Albuquerque balloon pilot’s explanation for demise in deadly crash identified
ALBUQUERQUE, NM (KRQE) – A recent autopsy report reveals what killed a balloon pilot who was involved in a fatal crash in Albuquerque that summer. However, there are still many unanswered questions. While toxicological reports released a few months ago show that pilot Nick Meleski had cocaine and THC in his system at the time of the crash, the autopsy shows that the drugs did not result in his death – from a medical emergency like a heart attack – before the balloon meets power lines.
“I haven’t seen any cases where drugs caused an airborne medical incident,” said Chris Pezalla, an aviation attorney. “The main concern is of course to perceive the environment in front of you and to make appropriate decisions.”

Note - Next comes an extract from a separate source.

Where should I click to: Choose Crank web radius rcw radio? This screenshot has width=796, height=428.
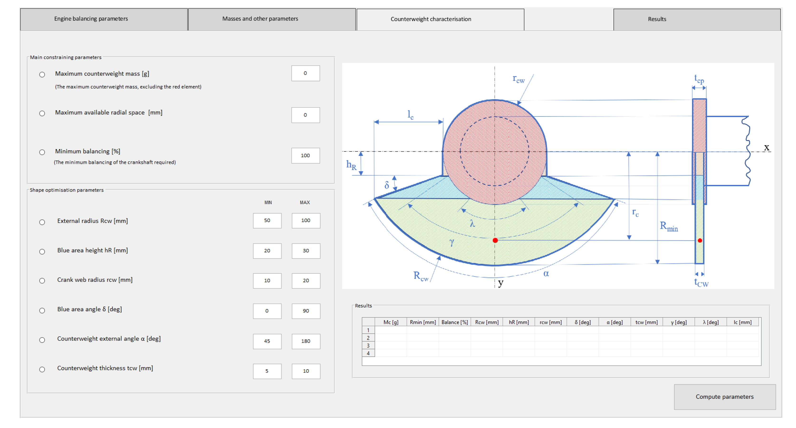[42, 281]
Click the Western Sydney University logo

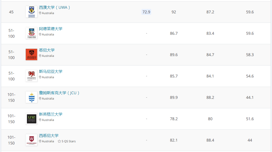31,140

The balloon hit power lines on June 26, killing Meleski and his four passengers. According to OMI, Meleski died of a blunt violent trauma with multiple injuries that were a direct result of the gondola falling from more than 30 meters to the ground, calling the death an accident. Pezalla says the autopsy verdict doesn’t necessarily define the cause of the crash because there are many variables involved.
“In many accidents we find that there are several factors that can cause or contribute to an accident, such as whether or not a pilot is impaired, which is still under investigation,” said Pezalla. “It can’t be a single cause. There can be several factors here. “
Some toxicology experts who spoke to KRQE News 13 after the report was published say the concentrations of pot and cocaine were more than enough to cause impairment. However, Pezalla made it clear that just because there were drugs in Meleski’s system at the time does not necessarily mean that he was impaired while flying.

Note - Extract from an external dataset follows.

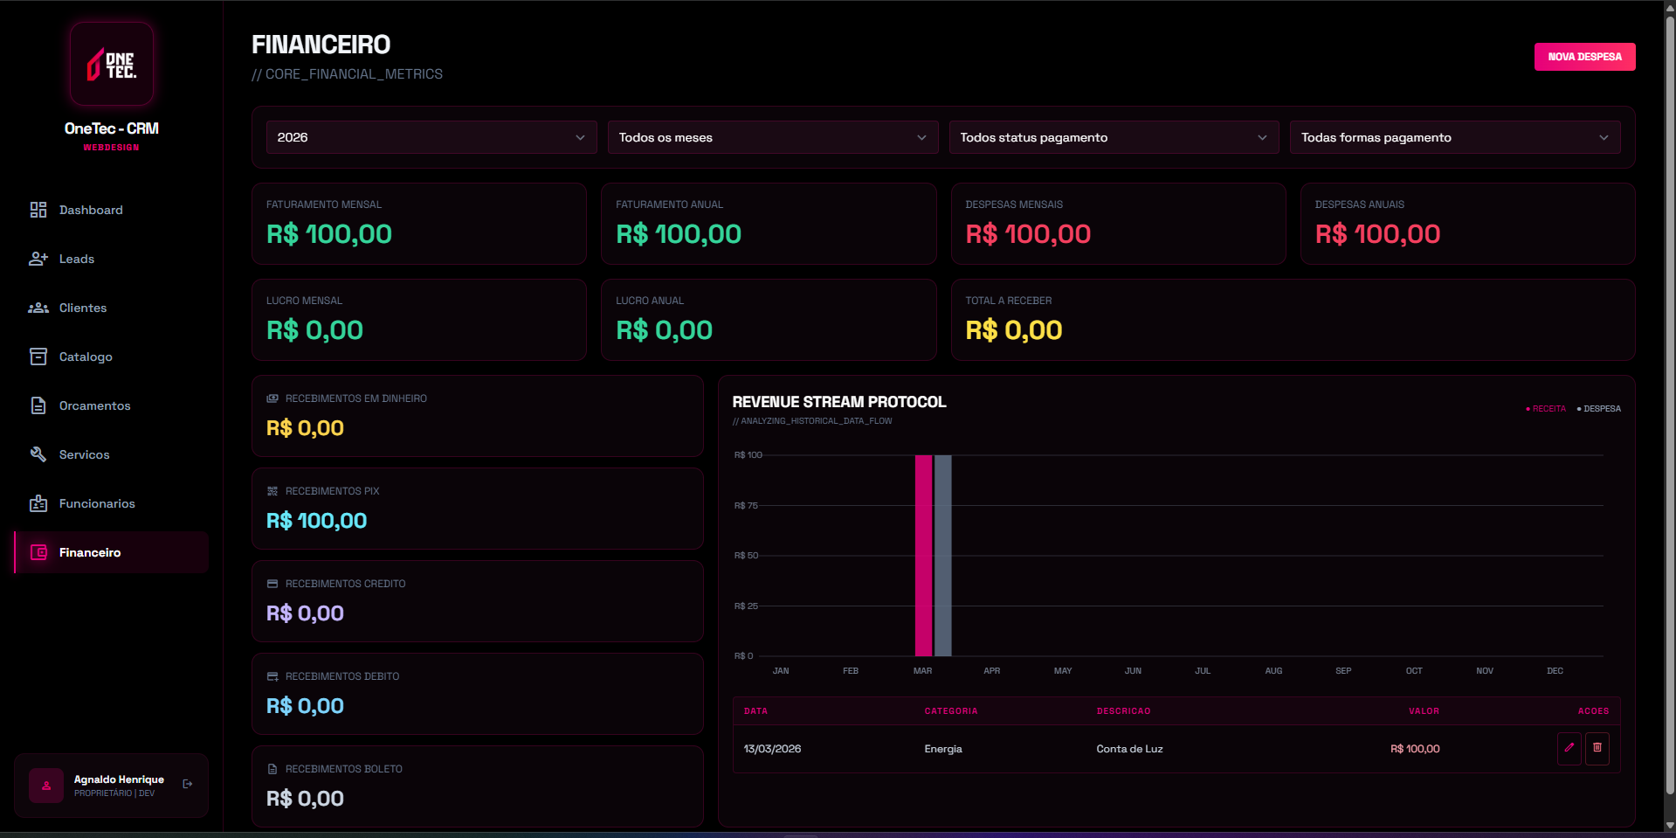Expand the Todas formas pagamento dropdown
The width and height of the screenshot is (1676, 838).
[x=1454, y=137]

“Drugs stay in a person’s body for a considerable amount of time after they are no longer under the influence, so we may never know if that was a factor,” Pezalla said. “There could be other factors contributing to this, such as the visibility of power lines, so we’ll be looking at this from an aviation safety perspective as well, regardless of the pilot’s condition.”
Although the crash is still being investigated, the results are unlikely to change the approach of the lawyers involved in ongoing legal proceedings. The family of one of the victims, Martin “Marty” Martinez, filed a lawsuit against the Meleski driving company, which operated Meleski, but it is unclear whether any of the other families will be suing as well.
The full crash report has still not been released by the FAA or NTSB. This is not expected to be completed until next year.